In seiner Pariser Wohnung und im Landhaus in Guitrancourt umgab sich Jacques Lacan mit Werken von Balthus und Alberto Giacometti, von Auguste Renoir, Claude Monet oder André Derain. Das Juwel seiner Sammlung war jedoch ein Gemälde, dasjenige zu jener Zeit in welcher Öffentlichkeit noch unbekannt war, weil es extra weitestgehend ein Jahrhundert hinweg immer nur von privater Hand hinter Vorhängen oder unter Bildmasken verborgen weitergereicht worden war. Im Arbeitszimmer des französischen Intellektuellen und Psychoanalytikers hing von 1955 an Gustave Courbets skandalumwittertes Gemälde „L’Origine du Monde“. Von André Masson hatte er eine Decktafel malen lassen, die denn abstrakte Landschaft den transgressiven weiblichen Schoß kaschierte. Zu Händen manche Gäste und Freunde, darunter Picasso, Dalí und Duchamp, schob welcher Zeremonienmeister Lacan dasjenige keusche Tafelbild zur Seite, um seinen „Ursprung welcher Welt“ freizulegen.

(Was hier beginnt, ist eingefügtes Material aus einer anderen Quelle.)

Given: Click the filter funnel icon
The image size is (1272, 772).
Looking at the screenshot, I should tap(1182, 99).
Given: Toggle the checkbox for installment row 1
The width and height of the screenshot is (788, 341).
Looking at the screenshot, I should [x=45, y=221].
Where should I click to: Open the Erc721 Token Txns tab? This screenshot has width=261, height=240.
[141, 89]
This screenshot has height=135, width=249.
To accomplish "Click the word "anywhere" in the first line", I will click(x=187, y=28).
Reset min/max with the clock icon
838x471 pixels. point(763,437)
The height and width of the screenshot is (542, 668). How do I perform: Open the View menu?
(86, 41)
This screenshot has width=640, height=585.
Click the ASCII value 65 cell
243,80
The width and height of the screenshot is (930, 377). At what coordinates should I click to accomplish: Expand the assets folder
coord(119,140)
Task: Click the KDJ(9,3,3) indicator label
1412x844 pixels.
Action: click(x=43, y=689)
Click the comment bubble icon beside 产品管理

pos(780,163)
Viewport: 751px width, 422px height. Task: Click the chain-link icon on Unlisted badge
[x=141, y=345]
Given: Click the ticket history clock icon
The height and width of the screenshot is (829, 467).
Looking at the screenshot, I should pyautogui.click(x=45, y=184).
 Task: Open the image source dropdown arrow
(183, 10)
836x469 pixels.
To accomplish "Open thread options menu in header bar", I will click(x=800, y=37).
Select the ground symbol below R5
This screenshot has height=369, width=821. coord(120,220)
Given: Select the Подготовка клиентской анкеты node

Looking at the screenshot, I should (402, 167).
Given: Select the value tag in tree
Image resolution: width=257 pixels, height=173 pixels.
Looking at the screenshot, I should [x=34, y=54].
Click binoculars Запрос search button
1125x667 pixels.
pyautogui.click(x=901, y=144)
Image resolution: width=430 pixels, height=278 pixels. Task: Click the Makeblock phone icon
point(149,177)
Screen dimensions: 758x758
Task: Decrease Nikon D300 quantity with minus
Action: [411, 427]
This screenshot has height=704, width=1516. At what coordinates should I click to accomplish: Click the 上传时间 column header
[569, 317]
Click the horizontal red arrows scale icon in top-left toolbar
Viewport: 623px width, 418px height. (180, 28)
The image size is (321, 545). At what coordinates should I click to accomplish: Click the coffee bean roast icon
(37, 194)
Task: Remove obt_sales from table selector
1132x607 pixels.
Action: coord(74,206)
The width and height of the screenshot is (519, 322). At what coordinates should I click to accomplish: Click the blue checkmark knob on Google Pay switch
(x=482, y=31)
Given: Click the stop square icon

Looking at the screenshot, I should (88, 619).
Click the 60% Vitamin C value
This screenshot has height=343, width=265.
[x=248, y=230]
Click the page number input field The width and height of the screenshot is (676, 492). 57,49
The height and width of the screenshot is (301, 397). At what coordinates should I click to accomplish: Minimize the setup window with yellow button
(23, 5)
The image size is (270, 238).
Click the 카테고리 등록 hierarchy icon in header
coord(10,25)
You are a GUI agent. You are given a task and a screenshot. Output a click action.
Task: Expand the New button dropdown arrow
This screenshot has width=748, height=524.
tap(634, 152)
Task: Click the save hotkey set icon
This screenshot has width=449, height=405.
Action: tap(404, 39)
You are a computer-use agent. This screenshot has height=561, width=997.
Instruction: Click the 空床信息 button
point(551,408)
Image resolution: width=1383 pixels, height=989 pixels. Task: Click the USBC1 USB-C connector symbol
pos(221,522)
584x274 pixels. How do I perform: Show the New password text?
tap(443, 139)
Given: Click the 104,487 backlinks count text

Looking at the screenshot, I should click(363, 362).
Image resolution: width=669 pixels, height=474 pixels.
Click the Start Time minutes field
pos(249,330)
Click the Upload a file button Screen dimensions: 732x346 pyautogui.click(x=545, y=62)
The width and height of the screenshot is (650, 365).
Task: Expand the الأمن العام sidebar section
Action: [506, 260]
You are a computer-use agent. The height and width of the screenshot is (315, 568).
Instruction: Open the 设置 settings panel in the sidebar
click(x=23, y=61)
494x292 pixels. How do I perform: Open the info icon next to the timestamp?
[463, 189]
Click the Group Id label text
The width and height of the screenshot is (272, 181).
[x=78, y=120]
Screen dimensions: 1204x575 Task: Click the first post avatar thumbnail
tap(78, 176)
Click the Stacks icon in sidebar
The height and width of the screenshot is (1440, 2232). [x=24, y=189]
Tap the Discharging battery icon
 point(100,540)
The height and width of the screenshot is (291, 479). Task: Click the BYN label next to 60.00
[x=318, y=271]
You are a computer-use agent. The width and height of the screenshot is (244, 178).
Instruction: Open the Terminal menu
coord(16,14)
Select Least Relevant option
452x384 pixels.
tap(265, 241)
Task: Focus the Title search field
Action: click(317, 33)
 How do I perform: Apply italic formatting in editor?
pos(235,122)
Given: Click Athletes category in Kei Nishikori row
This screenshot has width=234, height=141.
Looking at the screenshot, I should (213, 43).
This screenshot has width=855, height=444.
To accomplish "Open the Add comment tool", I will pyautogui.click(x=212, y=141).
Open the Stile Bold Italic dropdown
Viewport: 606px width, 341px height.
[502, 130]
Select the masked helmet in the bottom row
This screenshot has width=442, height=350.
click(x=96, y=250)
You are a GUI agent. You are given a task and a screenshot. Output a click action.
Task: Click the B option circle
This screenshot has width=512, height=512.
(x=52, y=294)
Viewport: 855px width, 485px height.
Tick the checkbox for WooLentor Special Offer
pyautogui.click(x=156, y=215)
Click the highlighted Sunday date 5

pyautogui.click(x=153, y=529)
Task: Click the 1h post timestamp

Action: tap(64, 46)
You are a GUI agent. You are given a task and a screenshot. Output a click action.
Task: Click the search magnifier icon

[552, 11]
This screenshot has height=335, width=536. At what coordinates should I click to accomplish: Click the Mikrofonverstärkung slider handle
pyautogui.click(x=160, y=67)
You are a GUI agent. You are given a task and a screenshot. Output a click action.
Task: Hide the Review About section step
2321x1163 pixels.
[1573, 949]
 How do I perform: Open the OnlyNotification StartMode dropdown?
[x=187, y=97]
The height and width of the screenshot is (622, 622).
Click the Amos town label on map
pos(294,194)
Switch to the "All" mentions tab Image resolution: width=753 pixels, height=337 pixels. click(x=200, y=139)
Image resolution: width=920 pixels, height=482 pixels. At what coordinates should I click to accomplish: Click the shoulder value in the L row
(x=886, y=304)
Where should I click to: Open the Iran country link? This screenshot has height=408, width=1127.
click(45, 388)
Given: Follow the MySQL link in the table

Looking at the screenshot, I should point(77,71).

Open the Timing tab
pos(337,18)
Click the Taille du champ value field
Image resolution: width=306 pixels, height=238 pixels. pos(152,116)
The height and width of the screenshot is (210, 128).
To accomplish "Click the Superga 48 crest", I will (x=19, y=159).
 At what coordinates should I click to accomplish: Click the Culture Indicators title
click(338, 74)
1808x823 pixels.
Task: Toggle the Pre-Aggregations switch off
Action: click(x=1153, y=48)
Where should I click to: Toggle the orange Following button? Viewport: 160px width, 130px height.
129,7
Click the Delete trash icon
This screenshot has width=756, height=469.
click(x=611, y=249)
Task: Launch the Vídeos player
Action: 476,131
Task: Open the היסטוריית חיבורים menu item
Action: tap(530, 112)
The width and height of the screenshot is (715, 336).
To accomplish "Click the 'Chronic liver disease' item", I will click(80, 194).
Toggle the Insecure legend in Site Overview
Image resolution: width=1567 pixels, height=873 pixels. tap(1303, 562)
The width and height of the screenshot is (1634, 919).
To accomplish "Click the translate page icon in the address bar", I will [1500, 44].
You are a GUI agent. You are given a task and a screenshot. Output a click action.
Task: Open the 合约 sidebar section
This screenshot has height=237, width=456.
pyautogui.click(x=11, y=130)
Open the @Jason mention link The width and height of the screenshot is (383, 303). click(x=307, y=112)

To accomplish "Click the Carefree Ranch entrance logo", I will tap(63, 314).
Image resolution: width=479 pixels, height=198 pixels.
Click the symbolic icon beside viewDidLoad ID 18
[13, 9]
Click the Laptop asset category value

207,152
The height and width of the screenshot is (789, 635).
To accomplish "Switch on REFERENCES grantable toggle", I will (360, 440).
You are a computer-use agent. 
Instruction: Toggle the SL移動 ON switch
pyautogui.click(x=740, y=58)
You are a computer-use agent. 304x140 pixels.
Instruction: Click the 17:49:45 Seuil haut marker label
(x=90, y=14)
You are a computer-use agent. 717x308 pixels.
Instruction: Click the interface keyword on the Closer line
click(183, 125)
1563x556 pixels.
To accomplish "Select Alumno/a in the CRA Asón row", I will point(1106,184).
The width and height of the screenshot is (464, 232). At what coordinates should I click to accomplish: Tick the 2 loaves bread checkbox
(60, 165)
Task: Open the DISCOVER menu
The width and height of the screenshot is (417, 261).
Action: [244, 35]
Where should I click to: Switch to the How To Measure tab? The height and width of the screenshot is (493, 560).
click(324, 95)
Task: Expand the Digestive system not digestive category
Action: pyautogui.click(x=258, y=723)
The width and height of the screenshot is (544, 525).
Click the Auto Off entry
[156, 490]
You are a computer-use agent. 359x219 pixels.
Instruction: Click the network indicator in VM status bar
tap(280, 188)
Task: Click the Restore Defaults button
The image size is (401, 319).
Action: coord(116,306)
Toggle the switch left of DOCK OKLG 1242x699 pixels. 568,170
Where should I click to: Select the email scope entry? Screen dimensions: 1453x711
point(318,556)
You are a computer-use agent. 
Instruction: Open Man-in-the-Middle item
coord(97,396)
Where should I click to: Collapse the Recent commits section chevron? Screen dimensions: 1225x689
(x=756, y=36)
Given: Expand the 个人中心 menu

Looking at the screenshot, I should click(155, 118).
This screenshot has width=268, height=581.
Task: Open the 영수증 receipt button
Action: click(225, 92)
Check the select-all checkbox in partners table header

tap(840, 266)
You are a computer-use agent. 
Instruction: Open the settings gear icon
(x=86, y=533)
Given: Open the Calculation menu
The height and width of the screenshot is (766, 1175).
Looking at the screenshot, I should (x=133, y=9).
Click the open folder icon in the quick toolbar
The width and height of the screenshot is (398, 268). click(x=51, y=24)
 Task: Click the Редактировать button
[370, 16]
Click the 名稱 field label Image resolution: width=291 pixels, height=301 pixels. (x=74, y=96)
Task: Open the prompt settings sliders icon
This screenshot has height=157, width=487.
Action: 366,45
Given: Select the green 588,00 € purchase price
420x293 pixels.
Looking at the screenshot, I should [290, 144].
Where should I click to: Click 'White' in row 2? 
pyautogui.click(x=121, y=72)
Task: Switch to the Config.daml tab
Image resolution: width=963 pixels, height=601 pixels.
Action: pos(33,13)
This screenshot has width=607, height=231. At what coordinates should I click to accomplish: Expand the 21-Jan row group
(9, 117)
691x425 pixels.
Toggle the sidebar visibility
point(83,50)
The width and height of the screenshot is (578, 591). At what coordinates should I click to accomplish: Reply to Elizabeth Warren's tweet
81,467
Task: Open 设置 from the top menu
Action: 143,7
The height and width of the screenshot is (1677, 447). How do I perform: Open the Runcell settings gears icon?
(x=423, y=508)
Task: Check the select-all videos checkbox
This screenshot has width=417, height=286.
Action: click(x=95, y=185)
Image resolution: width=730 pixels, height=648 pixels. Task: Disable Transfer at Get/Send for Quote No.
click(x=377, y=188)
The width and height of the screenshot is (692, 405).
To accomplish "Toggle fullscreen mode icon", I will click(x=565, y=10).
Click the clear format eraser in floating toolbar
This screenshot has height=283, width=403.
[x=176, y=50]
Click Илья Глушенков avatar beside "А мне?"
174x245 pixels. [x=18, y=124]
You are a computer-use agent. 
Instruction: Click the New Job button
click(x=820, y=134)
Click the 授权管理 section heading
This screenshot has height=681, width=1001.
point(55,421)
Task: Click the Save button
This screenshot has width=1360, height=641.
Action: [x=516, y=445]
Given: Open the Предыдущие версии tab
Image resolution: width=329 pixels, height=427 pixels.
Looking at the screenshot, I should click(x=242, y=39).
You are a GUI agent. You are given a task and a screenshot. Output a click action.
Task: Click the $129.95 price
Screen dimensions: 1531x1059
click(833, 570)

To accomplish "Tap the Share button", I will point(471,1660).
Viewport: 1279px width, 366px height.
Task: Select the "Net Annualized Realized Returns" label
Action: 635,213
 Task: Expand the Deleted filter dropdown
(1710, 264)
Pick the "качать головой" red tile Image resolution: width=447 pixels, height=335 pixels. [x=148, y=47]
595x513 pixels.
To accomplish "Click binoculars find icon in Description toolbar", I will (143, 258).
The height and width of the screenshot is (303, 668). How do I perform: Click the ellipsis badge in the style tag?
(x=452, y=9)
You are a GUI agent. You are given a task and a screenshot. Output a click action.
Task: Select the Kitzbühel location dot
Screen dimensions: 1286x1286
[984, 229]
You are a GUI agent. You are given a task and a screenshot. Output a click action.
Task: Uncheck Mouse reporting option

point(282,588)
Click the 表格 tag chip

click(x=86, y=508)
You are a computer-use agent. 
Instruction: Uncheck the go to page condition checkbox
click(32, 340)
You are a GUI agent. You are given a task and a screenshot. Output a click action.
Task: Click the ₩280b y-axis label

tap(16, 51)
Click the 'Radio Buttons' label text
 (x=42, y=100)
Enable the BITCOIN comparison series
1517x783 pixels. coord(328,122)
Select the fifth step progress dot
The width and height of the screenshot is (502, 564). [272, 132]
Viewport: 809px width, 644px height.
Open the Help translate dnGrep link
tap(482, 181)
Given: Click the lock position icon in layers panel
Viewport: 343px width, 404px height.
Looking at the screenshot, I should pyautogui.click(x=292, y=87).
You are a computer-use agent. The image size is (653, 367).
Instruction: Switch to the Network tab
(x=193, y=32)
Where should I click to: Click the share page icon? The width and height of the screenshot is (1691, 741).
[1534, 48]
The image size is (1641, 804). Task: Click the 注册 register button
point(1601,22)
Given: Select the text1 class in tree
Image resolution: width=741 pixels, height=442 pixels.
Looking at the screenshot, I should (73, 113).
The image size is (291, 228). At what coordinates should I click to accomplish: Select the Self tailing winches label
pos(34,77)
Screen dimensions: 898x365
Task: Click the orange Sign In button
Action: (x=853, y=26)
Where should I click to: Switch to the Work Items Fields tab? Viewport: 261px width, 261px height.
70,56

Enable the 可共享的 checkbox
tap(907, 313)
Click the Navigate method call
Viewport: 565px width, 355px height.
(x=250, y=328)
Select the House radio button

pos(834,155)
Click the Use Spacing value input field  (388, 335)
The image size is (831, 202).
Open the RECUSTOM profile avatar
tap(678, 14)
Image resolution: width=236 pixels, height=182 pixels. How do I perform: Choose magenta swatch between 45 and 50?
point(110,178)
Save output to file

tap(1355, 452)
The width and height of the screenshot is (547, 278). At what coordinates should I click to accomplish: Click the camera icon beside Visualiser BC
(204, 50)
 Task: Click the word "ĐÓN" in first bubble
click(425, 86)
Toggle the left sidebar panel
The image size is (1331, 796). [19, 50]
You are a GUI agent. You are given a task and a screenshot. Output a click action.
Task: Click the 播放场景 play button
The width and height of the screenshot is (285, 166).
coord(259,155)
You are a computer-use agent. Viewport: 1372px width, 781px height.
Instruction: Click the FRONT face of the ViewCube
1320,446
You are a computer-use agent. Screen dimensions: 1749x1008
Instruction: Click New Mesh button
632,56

Bei ihm hing nicht nur welcher „Ursprung welcher Welt“ überm Schreibtisch

Jacques Lacan, 1901 geboren, starb 1981, nichtsdestoweniger erst jetzt widmet ihm ein französisches Museum eine umfassende Ausstellung. Während ein Museum in Wien an Sigmund Freud erinnert und zweite Geige jenseitig immer wieder Ausstellungen zum Vater welcher Psychoanalyse in Linie gebracht wurden, zurzeit und noch solange bis März eine Schau in Tübingen (Fluor.A.Z. vom 27. November 2023), gab es zu Lacan bislang keine museale Würdigung. In einem Text zu Marguerite Duras schreibt er – und bezieht sich hiermit uff seinen Vorgänger und Mentor –, dass welcher Künstler dem Psychoanalytiker immer vorn sei, ihm gewissermaßen den Weg bahne. Weit mehr noch denn Freud unterhielt Lacan – dasjenige schlägt sich in seiner vom Strukturalismus beeinflussten Theorie, in Schriften und Vorlesungen stetig nieder – eine passionierte schöpferische Beziehung zur bildenden Kunst, nichtsdestoweniger zweite Geige zu Künstlern seiner Zeit, die er durch ein in sprachlichen Geistesblitzen brillierendes Denken inspirierte. Raymond Hains etwa bezog sich mit einigen seiner wortschöpfenden oder gedankenspielerischen Werken gradlinig uff Lacan. In einem dem Psychoanalytiker speziell gewidmeten Koffer hortete er seine undurchdringlich annotierten Buchausgaben und sonstige Fetische.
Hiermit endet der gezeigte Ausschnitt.